= William S. Murray (engineer) =

American engineer

William Spencer Murray, Sr. (August 4, 1873 – January 9, 1942) was an American engineer. Lake Murray in South Carolina is named after him.

==Biography==
He was born August 4, 1873, in Annapolis, Maryland. He was the fourth child of Elizabeth Murray Spencer and James Daniel Murray. Murray graduated from Lehigh University in 1895 with a degree in electrical engineering. While at Lehigh, Murray was a member of Chi Phi, Sword and Crescent (senior honorary society), and E. E. Society.

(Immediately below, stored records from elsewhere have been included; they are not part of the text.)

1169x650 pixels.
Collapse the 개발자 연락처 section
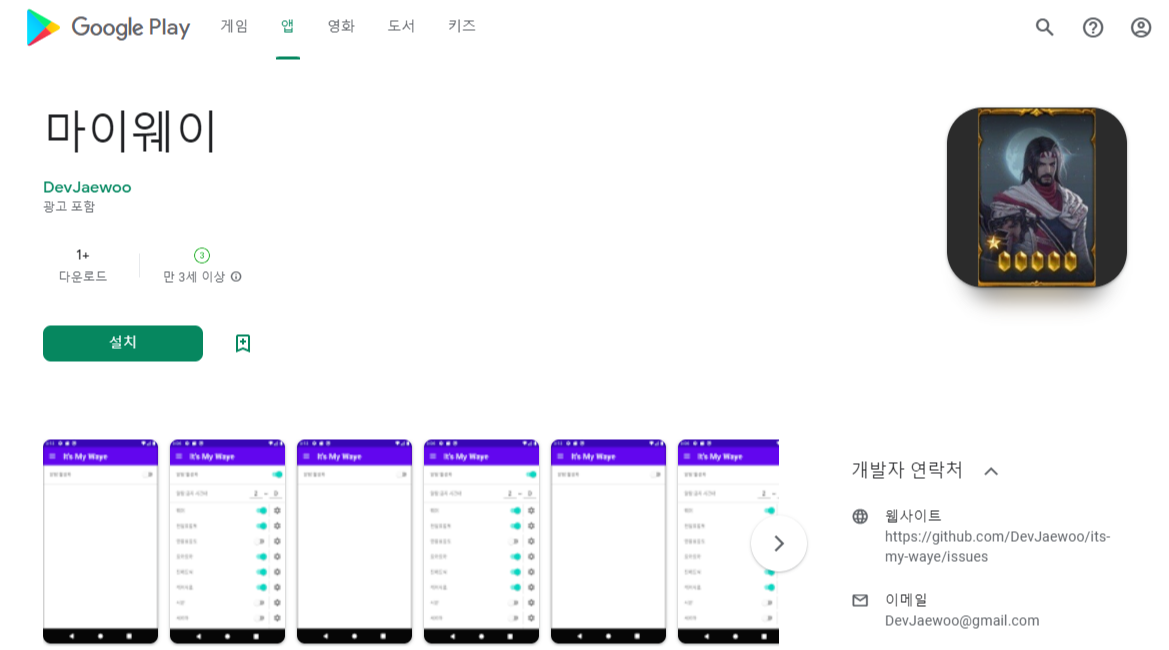[991, 470]
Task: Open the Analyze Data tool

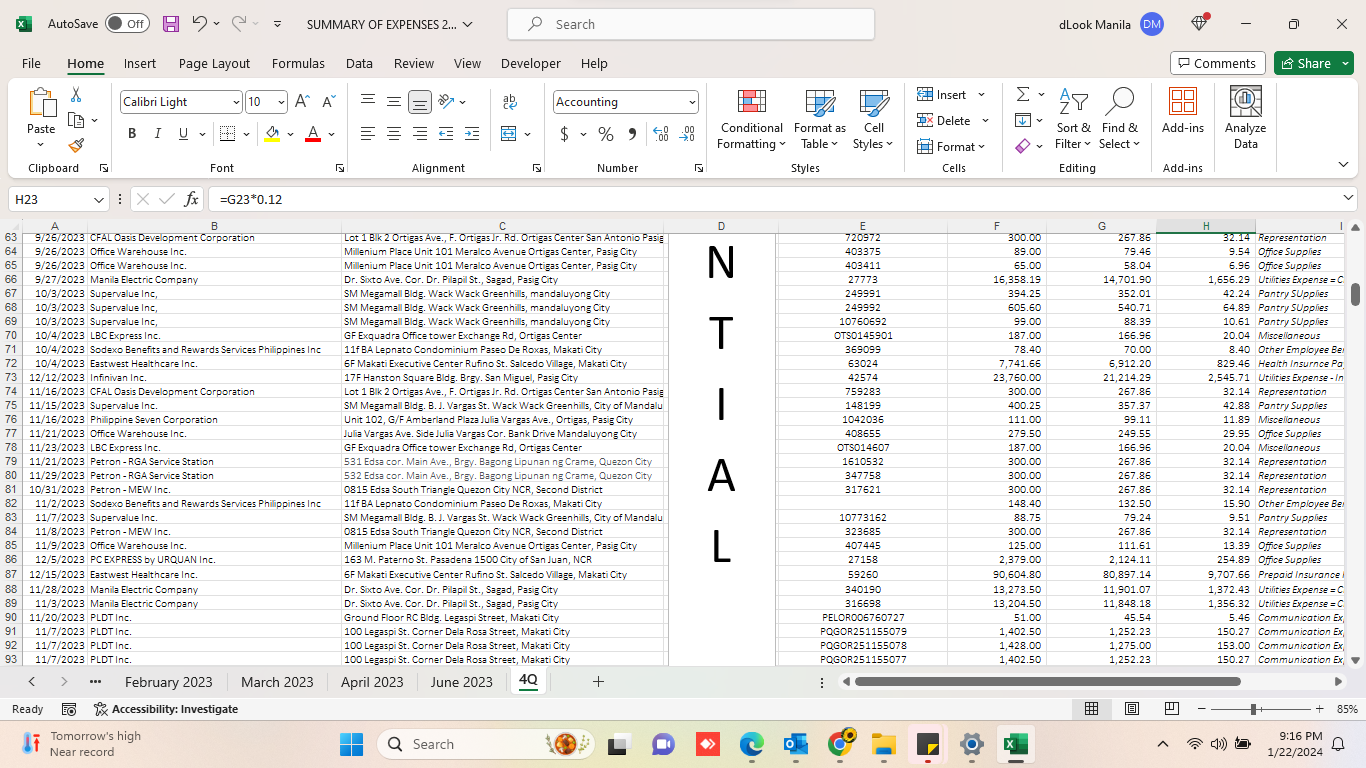Action: [1245, 119]
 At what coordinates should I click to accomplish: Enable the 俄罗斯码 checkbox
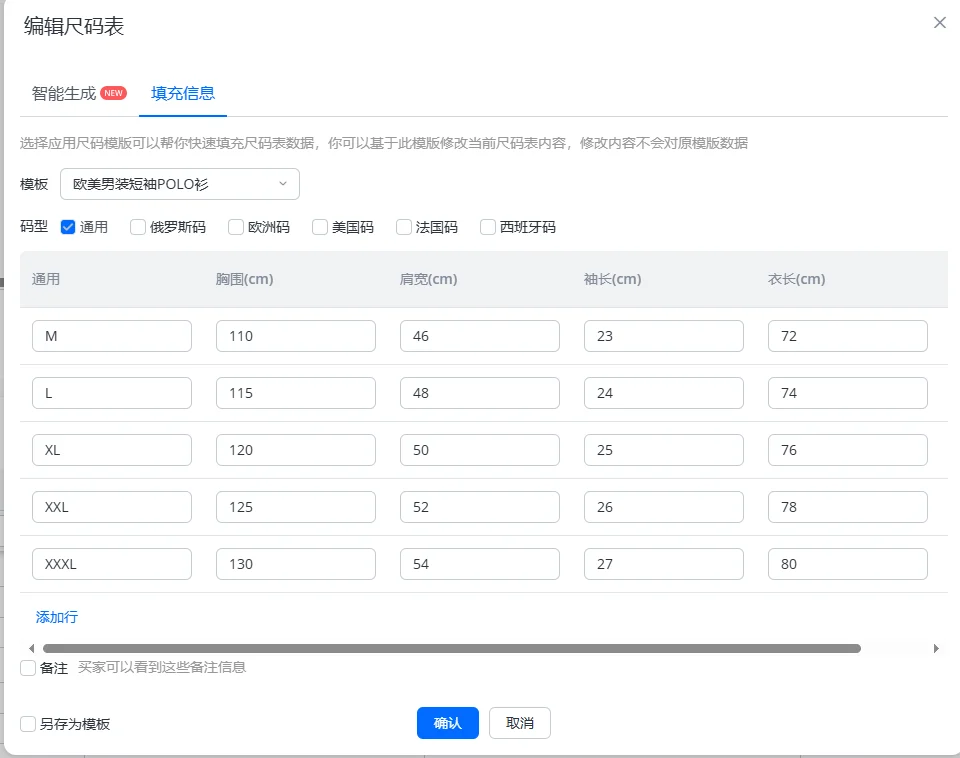[138, 227]
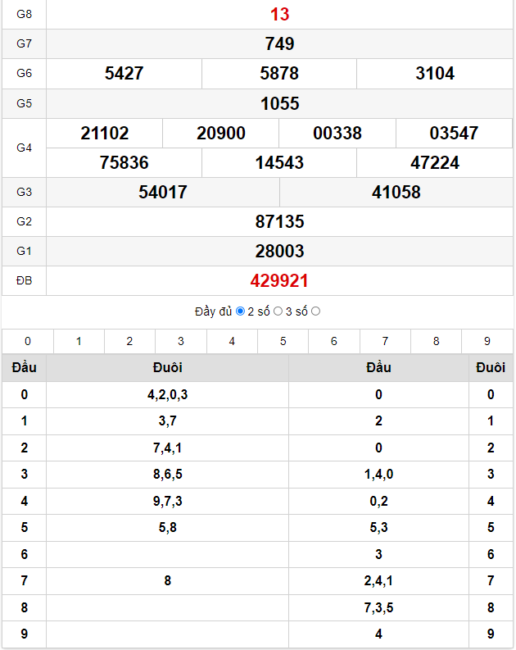Choose digit 6 in the number filter
The height and width of the screenshot is (650, 516).
334,341
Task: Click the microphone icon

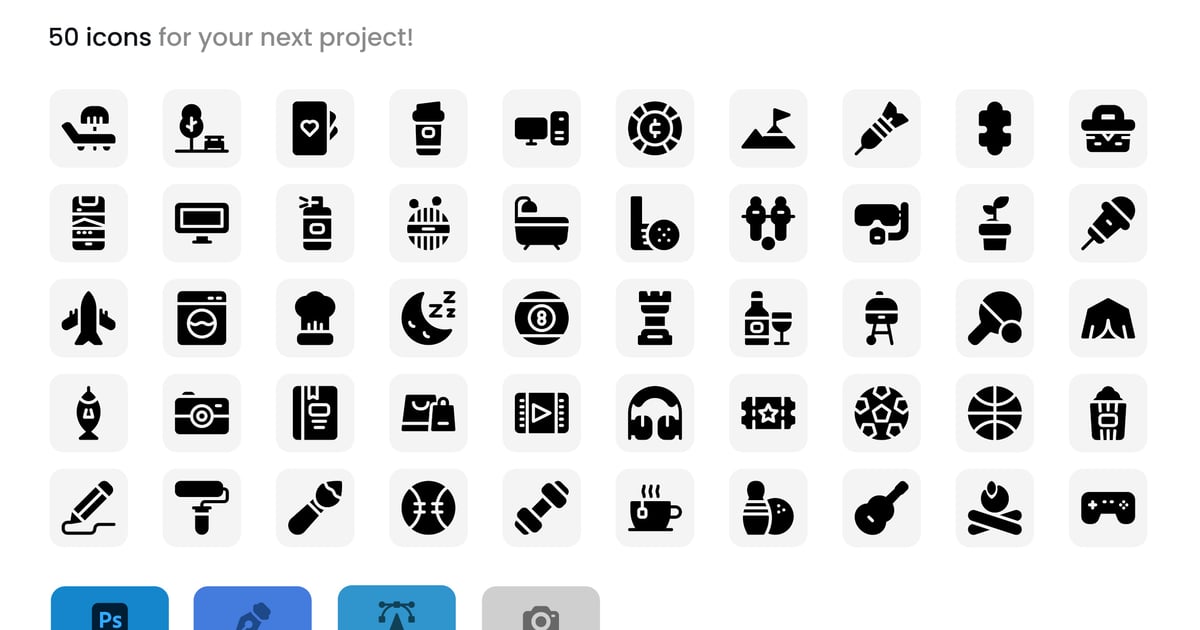Action: tap(1108, 223)
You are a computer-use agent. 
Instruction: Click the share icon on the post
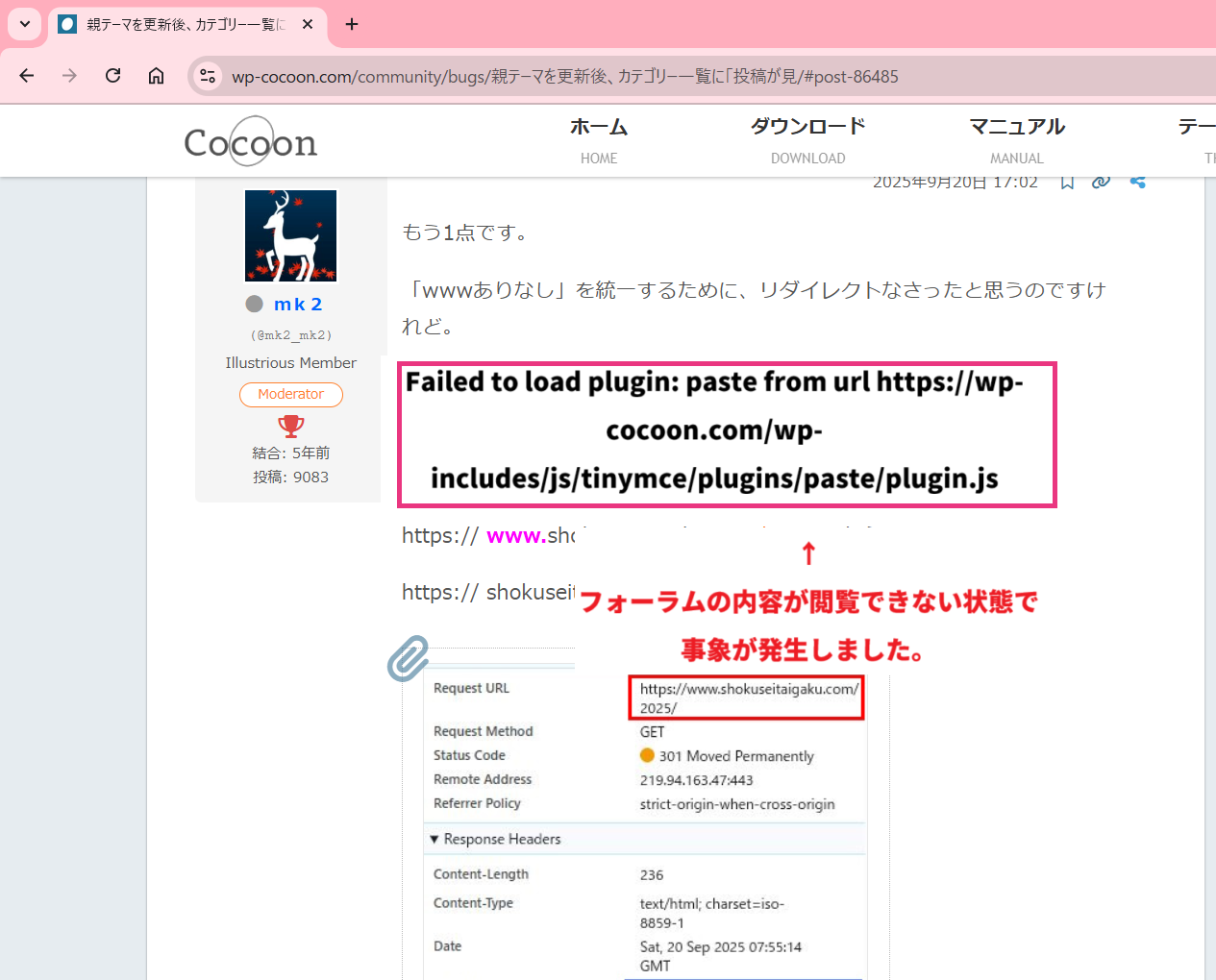pyautogui.click(x=1138, y=183)
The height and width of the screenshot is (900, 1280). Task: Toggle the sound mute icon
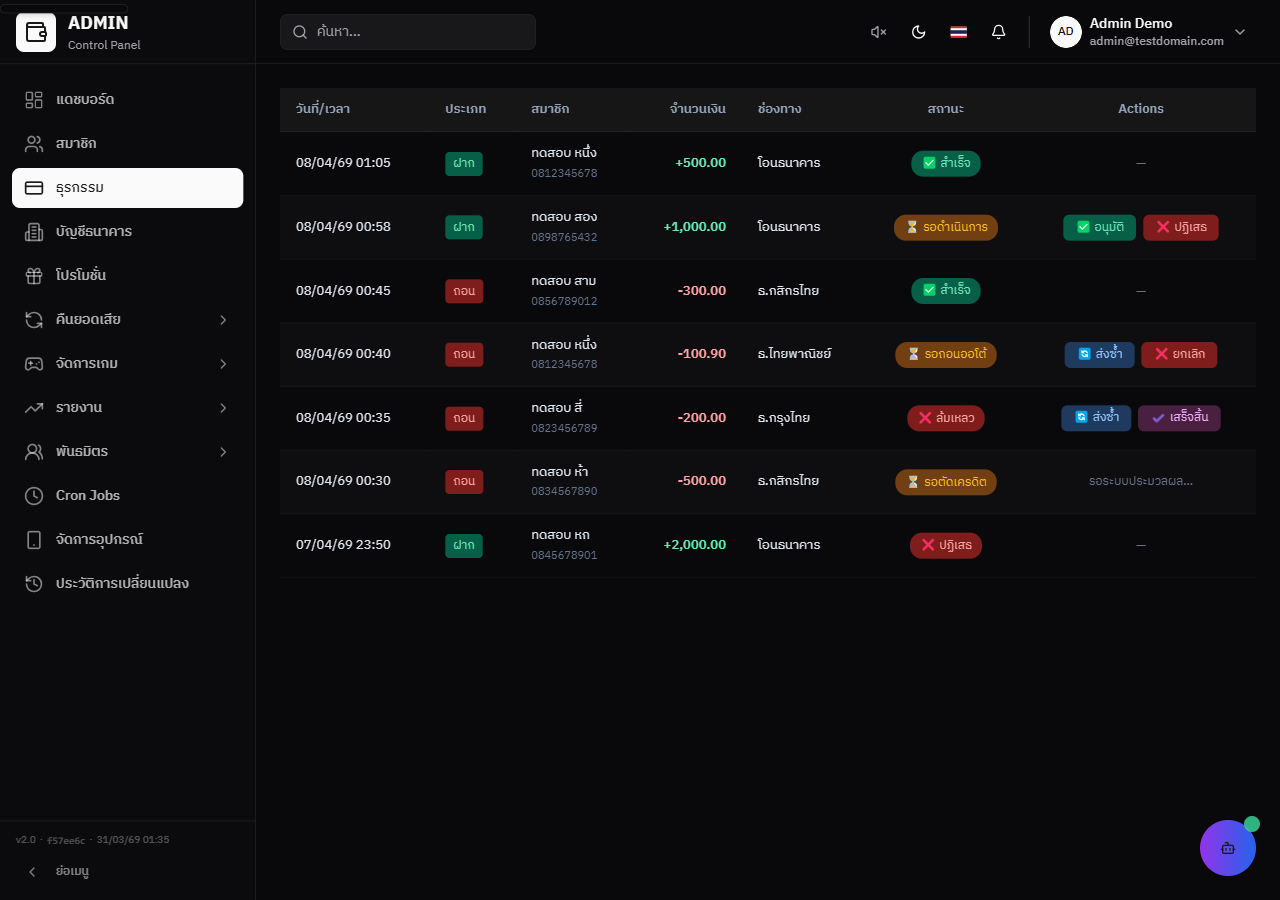point(879,32)
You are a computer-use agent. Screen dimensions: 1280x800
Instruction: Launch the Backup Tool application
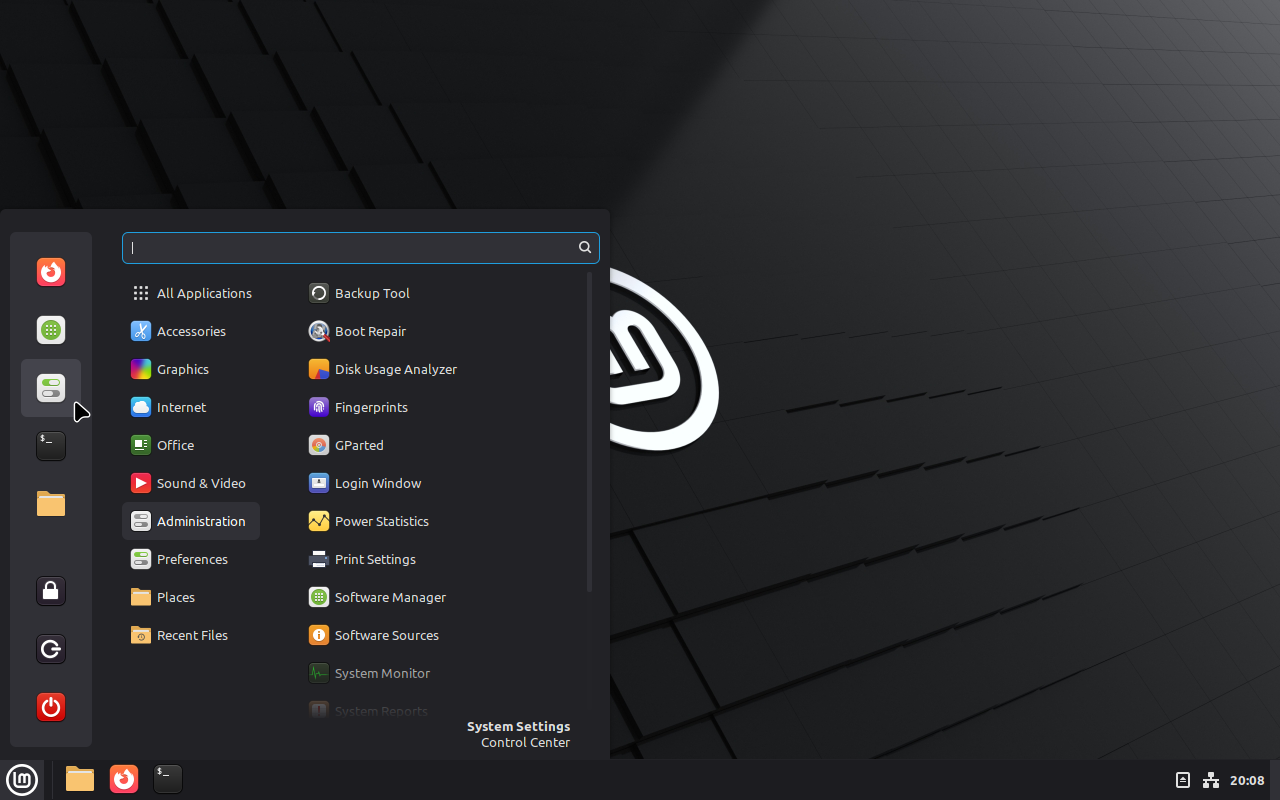(x=371, y=293)
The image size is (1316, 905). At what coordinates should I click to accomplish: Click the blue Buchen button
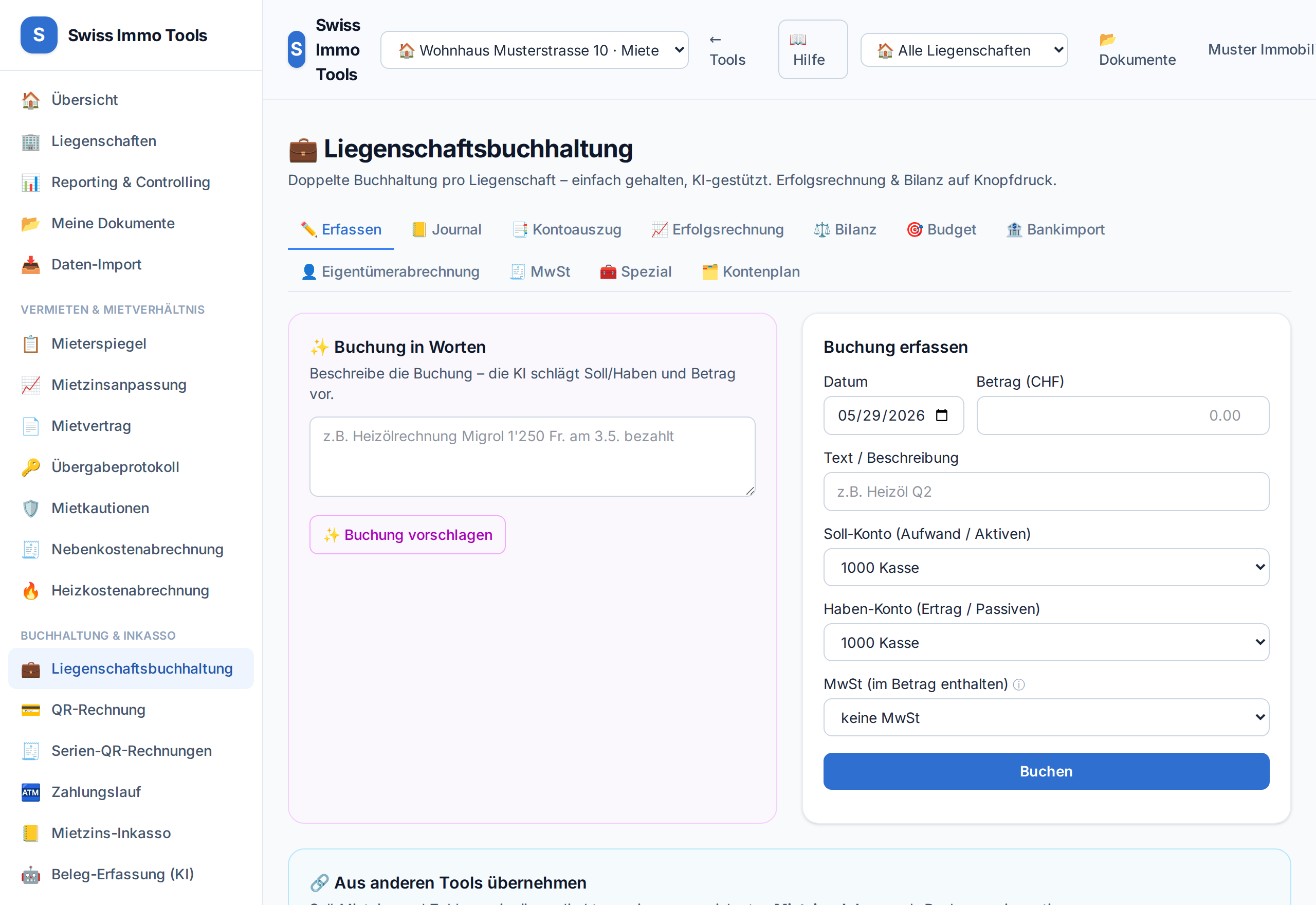(x=1046, y=771)
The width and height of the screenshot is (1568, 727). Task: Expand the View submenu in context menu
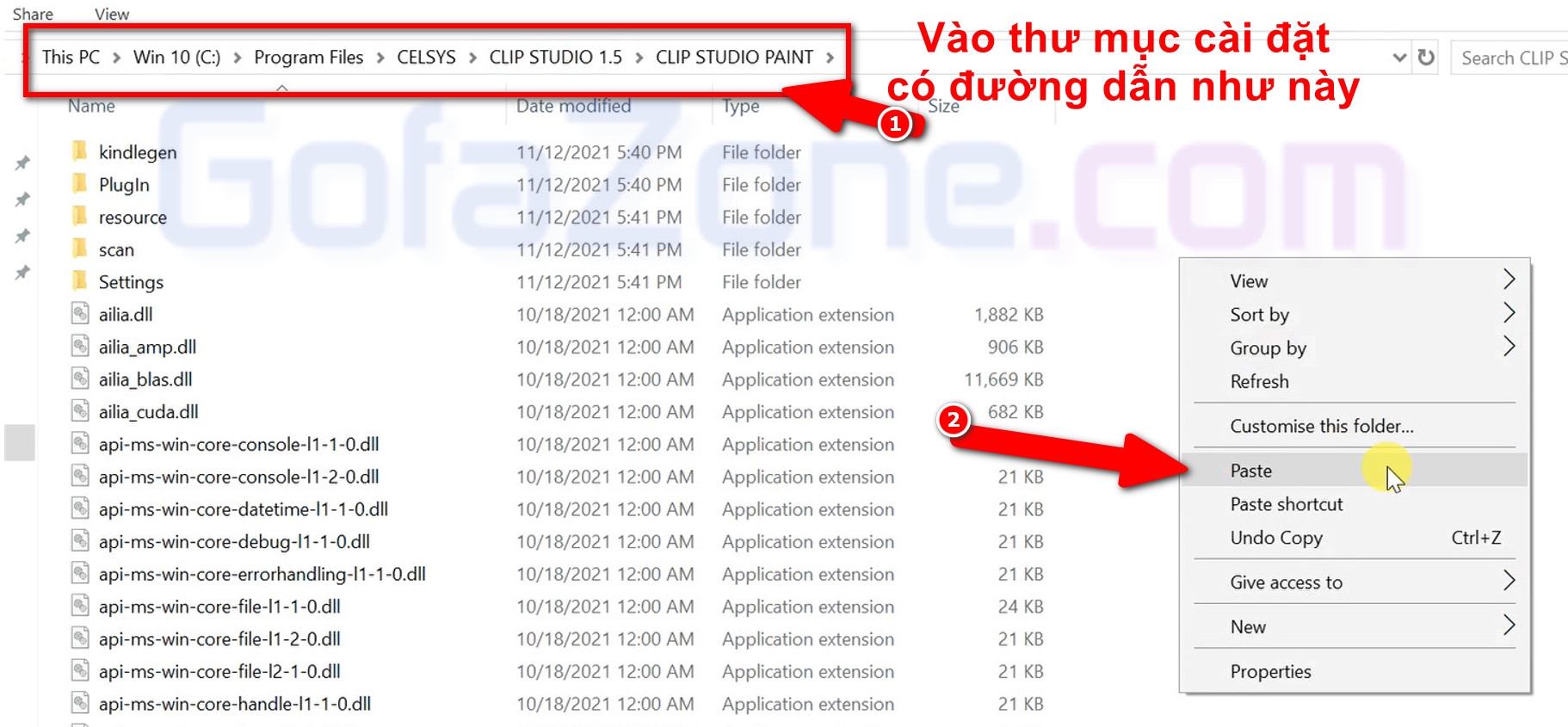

Murray began his career as an apprentice at the Westinghouse Electric plant in East Pittsburgh, Pennsylvania. He rose through the positions of testing room engineer, construction engineer on the road, district engineer of New England, and sales engineer before becoming an independent electrical engineering consultant based out of Boston from 1902 to 1905. As a consulting engineer, he was the chief engineer for the electrification of the New York, New Haven and Hartford Railroad.

He married Ella Day Rush on May 26, 1905, in Catskill, New York, and they had three sons, Richard Murray, John Murray, and William Spencer Murray, Jr.
He formed the engineering firm McHenry & Murray with E.H. McHenry in 1913 and in 1915 completed the New Haven electrification, then became involved in hydroelectric development on the Housatonic River in Connecticut. Murray entered the Housatonic Power Co. as assistant to the president, afterward becoming president himself. When the company merged into the Connecticut Light & Power Company, Murray became the new corporation's chief engineer.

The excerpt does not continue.